Whole30 – Round 1 – October 2016

I completed 3 weeks of generally compliant Whole30 Round 1. I had only read bits and pieces of the book before jumping in and therefore was pretty unprepared. I was also unprepared with a support system and planning on what I would do in tempting situations. So I have a couple suggestions for success:

  • Read the whole book and get the day to day guide
  • Plan out the month – what important dates, birthdays, or holidays are coming up that could make this more difficult?
  • Join a support group. I am starting my next round on January 1st – you can join this group!
  • Meal plan – do this at least a week in advance
  • Meal prep – pick at least one day a week to get a great deal of meal prep done
  • Figure out healthy “snacks” to tide you over when hungry, do this before you’re hungry so you’ll be less likely to give in
  • Have FUN with it, don’t think of it as a diet!
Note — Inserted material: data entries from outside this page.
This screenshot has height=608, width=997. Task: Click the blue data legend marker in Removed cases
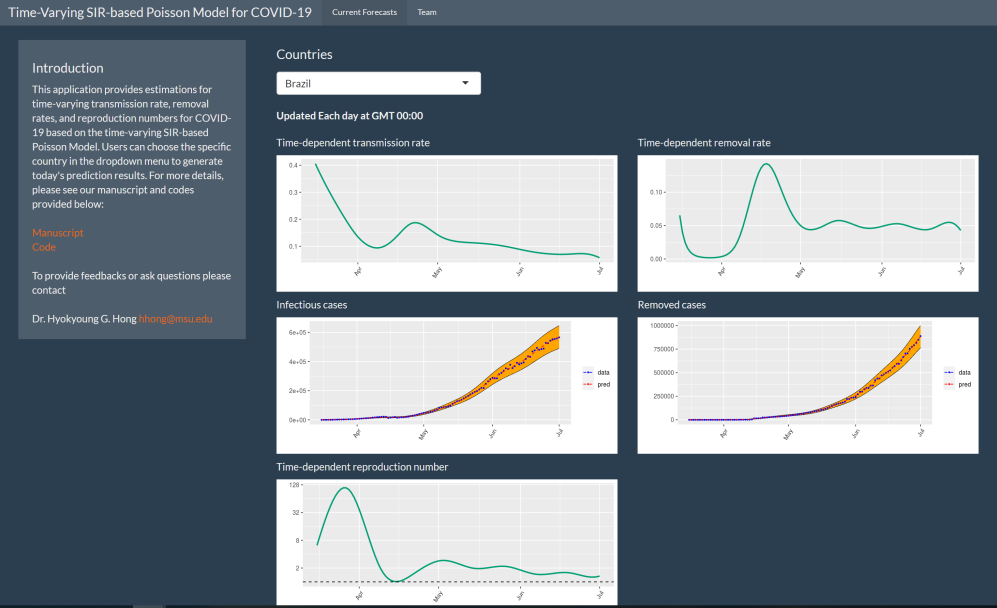click(949, 372)
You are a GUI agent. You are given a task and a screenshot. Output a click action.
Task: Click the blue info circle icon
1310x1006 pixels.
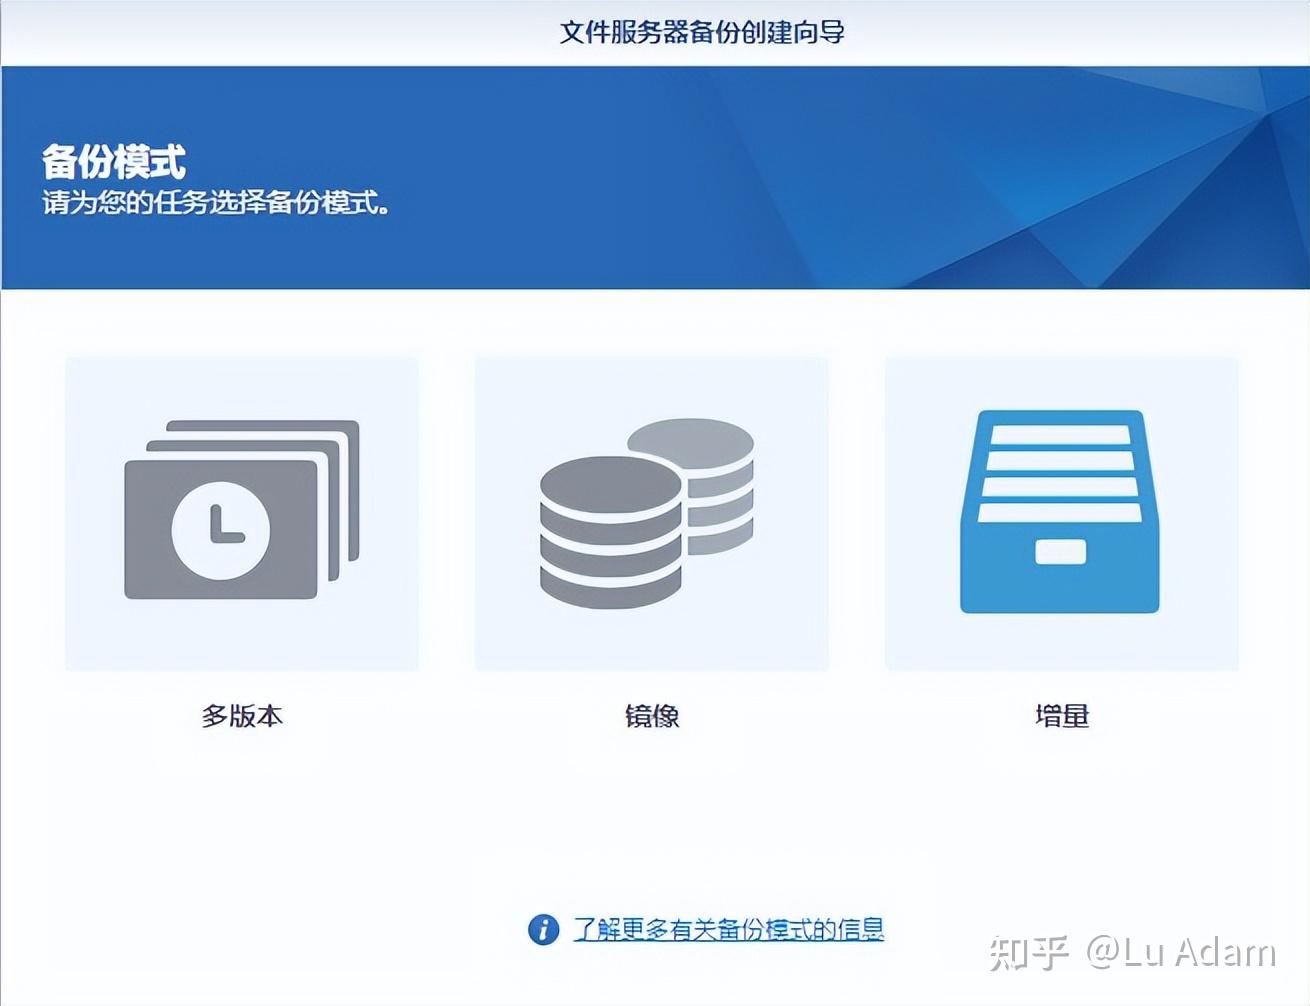pyautogui.click(x=544, y=930)
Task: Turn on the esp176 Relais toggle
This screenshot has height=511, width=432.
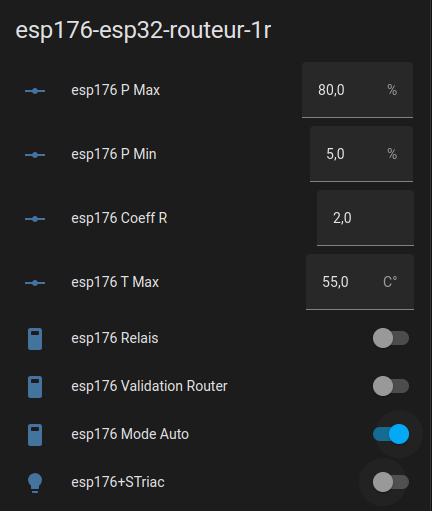Action: coord(391,338)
Although I only completed 3 weeks, I had a lot of NSVs, lost 10lbs, and 3 inches in just my belly. I can’t wait to see what the full 30 days will bring me this time around!

My NSVs from Round 1 included:

  • Lessened under-eye circles
  • Brighter skin
  • Fewer blemishes
  • Fresher breath (this is how I discovered that the tonsil stones I always suffered from were caused by too much dairy. After 3 weeks they had completely cleared up)
  • Flatter stomach
  • Thinner face
  • Clothes fitting better
  • Less bloating
  • Less joint swelling and painful flare-ups
  • More confidence in appearence
  • More optimistic
  • Less anxious and stressed
  • Less mood swings
  • Fewer sugar cravings
  • Decreased PMS symptoms
  • Less migraines
  • Less stomach aches
  • Less fatigue
  • Improved attention span – this is a big one for us FMS and CFS sufferers
  • Improved memory
  • Better sleep
  • Woke up feeling refreshed and ready for the day
  • More energy
**It is important to state that I have no affiliations with the Whole30 team, and do not make any commission off from these sales. I post these books solely as reference guides.